Suivant la voie tracée par le chœur, la basse Günther Groissböck (qui vient de chanter Parsifal à Paris) implante son personnage de Daland par un déploiement de graves successifs de plus en plus profonds. Totalement habité par son personnage, il conserve sa présence sonore et physique jusqu’à la fin de la représentation et adapte son timbre à la situation de Daland. D’abord dépité que son bateau soit pris dans une tempête, il se fait ensuite interrogateur face au Hollandais lorsqu’il s’agit de négocier la main de sa fille en échange des trésors que transporte le vaisseau maudit. Léger pour les présentations entre le futur gendre et sa fille Senta, Günther Groissböck passe des aigus aux graves avec virtuosité. Le ténor Benjamin Bruns est un second d’équipage dont le timbre ensoleillé sied aux paroles de son air léger, « Mit Gewitter und Sturm aus Fernem Meer, mein Mädel, bin dir nah » (Par les orages et les tempêtes, du confin des mers, ma mie, je fais route vers toi !).
À son arrivée, Albert Dohmen campe un Hollandais désespéré, dont le récitatif « Die Frist ist um » (le délai est arrivé) renforce la caractérisation du personnage maudit et quasi-fantomatique. Il passe en un éclair des aigus aux graves, d’un timbre caverneux quand il exprime sa souffrance à un timbre velouté sur les syllabes de la supplique. L’orchestre résonne avec lui, percussions glaçantes, cuivres et contrebasse profonds. Le timbre chaleureux lors des négociations avec Daland ferait accepter le marché à tout l’auditoire. En duo avec Senta, sa projection semble s’éloigner et revenir volontairement, la voix tour à tour comme agitée puis apaisée dans le ressac des sentiments du Hollandais, ses graves comme une charpente pour les aigus de la soprano Elena Stikhina. Albert Dohmen garde le même effet de puissance et de maîtrise de la diction qu’à son arrivée, même lorsque le rythme se fait plus saccadé, même lorsque le Hollandais repart sur son navire fantôme qui va sombrer.
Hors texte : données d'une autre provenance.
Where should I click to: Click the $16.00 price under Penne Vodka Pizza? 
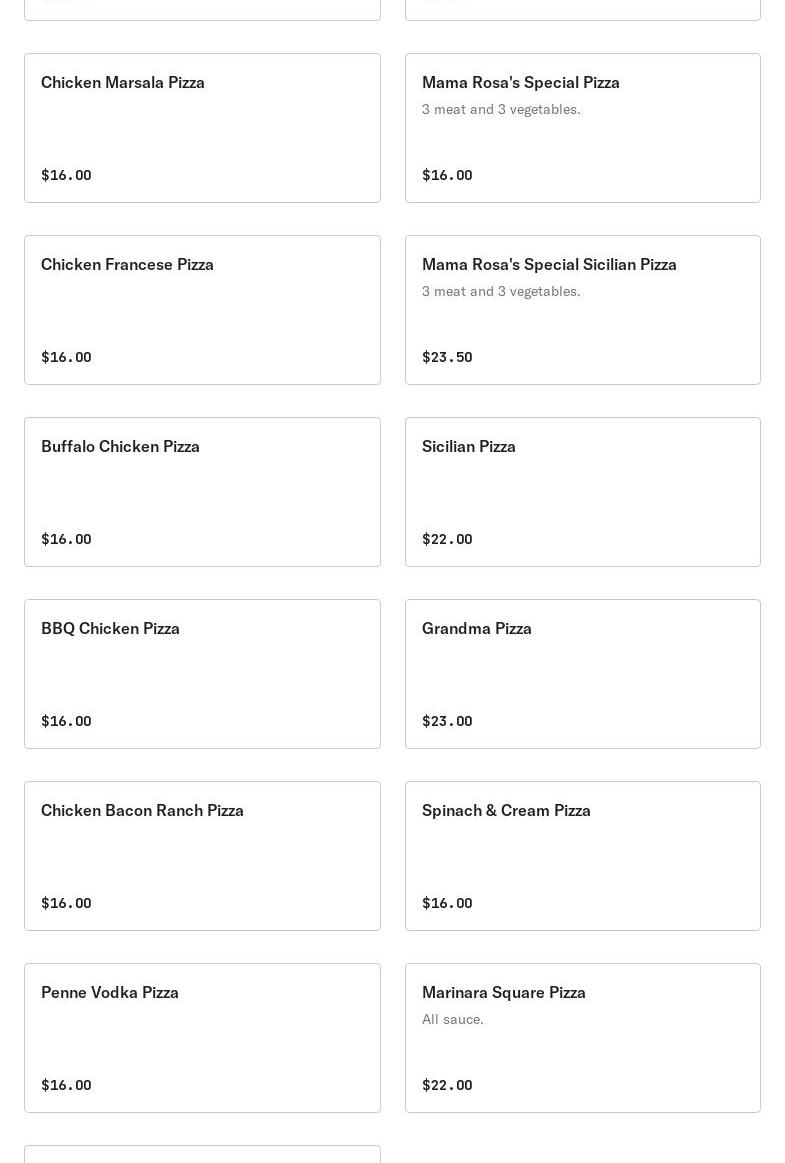point(66,1085)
Elena Stikhina conquiert immédiatement le public, par des aigus fondants. Si la diction est au départ très légèrement mâtinée d’un délicieux accent russe, ce dernier disparaît vite et le public retient surtout de la soprano sa tenue prodigieuse des syllabes finales, sur la ballade de Senta, une juste dose de mélismes qui renforce l’aspect exalté du personnage et une clarté lumineuse avec le Hollandais d’Albert Dohmen. La version de concert n’empêche pas un excellent jeu de scène. Elena Stikhina est médusée face à lui, contrastant avec la gêne et la distance qu’elle montre face à son fiancé qu’elle cherche à fuir.
Réservez vos places pour voir Elena Stikhina à l'Opéra de Paris, le mois prochain dans le Trouvère, ou dans un an dans la Force du Destin !
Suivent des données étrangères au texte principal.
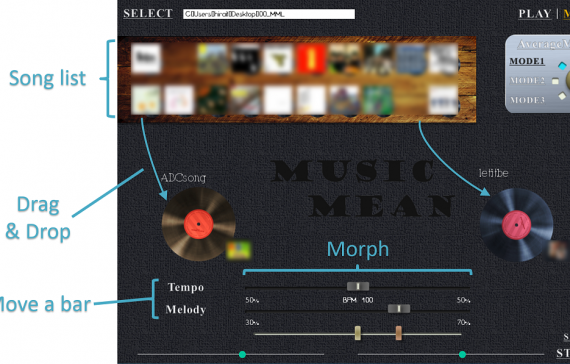Choose the green album cover in bottom row
This screenshot has height=364, width=570.
coord(377,100)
Le pauvre Erik, qui ne peut apporter à Senta ni exaltation ni déchaînement de passion, est campé par Eric Cutler. Le ténor déploie des trésors de mélismes et un timbre enflammé et émouvant qui, s’ils ne parviennent pas à ramener Senta à la raison, séduisent. L’excellente diction allemande et la projection de la voix sont constantes. À la mezzo-soprano Okka von der Damerau revient le rôle de Mary qui, s’il est concis, reste en mémoire grâce à une interprétation somptueuse. L’articulation claire et précise, la force de projection de la mezzo-soprano, la coloration quasi-colérique de ses aigus renforcent l’aspect terrifié de Mary, qui, superstitieuse, refuse de chanter la ballade.
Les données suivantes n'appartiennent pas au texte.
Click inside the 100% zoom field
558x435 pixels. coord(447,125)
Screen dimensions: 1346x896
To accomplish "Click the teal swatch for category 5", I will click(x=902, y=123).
Le Chœur masculin du Philharmonique de Munich est un équipage de marins retentissant, puis lugubre et terrifiant, coupant court aux réjouissances du retour de Daland dans son village. Les voix féminines, joyeuses et légères dans les contrepoints, résonnent ensuite comme un chant de sirènes à la fin du troisième acte, envoûtantes jusqu’à ce que les cuivres et percussions cinglent, abruptes, avant la rafale d’applaudissements d’un public exalté.